As a writer and public speaker, Vance often calls attention to the so-called forgotten Americans Trump spoke up for in his 2016 and 2020 campaigns for president. In a recent interview with the Daily Wire, Vance said that as someone who rose out of poverty through a combination of luck and hard work, he feels a duty to help others do the same.

"These issues are very close to my heart," Vance said. "At a very fundamental level, I want people to be able to achieve a middle class lifestyle if they're hardworking, and for a lot of folks right now, it's pretty hard to get by. It's hard for complicated reasons; we've seen the decimation of the manufacturing base in Ohio and other parts of the country. I do think that these are really important problems — whether you work on them in the private sector or in the public, I certainly feel that it's my obligation to give a little bit back. I mean, I've had a pretty fortunate life, here.
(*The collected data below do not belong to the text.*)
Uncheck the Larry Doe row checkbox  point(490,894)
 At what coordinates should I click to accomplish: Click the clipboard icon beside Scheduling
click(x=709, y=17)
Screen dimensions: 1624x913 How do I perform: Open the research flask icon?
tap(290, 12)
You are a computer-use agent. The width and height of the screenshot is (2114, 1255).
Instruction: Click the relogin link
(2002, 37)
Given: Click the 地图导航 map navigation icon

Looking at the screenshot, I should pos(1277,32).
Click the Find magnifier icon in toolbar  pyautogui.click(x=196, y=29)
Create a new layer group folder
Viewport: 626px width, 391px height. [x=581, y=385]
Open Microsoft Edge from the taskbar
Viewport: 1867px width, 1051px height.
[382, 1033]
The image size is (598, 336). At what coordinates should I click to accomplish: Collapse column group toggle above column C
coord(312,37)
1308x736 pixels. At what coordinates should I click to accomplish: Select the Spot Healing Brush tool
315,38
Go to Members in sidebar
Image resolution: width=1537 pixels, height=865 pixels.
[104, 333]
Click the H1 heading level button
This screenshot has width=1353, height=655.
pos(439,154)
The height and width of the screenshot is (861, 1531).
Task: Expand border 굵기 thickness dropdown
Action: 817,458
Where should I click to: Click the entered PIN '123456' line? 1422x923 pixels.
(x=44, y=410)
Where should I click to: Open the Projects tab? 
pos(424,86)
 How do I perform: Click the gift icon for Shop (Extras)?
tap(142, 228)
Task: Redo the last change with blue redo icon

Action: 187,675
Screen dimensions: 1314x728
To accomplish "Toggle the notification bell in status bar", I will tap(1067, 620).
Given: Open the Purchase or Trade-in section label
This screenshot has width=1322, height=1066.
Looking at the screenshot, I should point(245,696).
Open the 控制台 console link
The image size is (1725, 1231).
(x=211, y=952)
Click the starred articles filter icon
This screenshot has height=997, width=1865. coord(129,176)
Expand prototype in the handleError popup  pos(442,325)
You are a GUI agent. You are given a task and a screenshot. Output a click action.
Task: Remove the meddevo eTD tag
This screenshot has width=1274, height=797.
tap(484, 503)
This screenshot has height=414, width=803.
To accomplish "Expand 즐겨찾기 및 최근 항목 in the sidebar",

I came from pretty tough circumstances, was raised by my grandparents, got to where I am now through some combination of luck and hard work and definitely feel a little bit like I'm obligated to at least try to solve some of these problems, though it's definitely not just one person's effort. "

Vance believes the Republican Party needs to shape its agenda around immigration, trade policy, and pro-family policies to rebuild American's manufacturing base and give workers the opportunity to rise and build a vibrant middle-class.

He is also an outspoken critic of Big Tech, which he has referred to as an "oligarchy," and called for raising corporate taxes and doing "whatever else is necessary to fight these goons."

The Ohio Republican primary for U.S. Senate is already crowded, with at least 10 Republican candidates vying for the GOP nomination. Prominent candidates include former Ohio GOP Chairwoman Jane Timken, who is backed by several establishment Republican figures in Ohio, and former two-term state treasurer Josh Mandel, who unsuccessfully ran for Senate against Sen. Sherrod Brown (D-Ohio) in 2012 and ran again in 2018 before exiting the race citing his now ex-wife's health.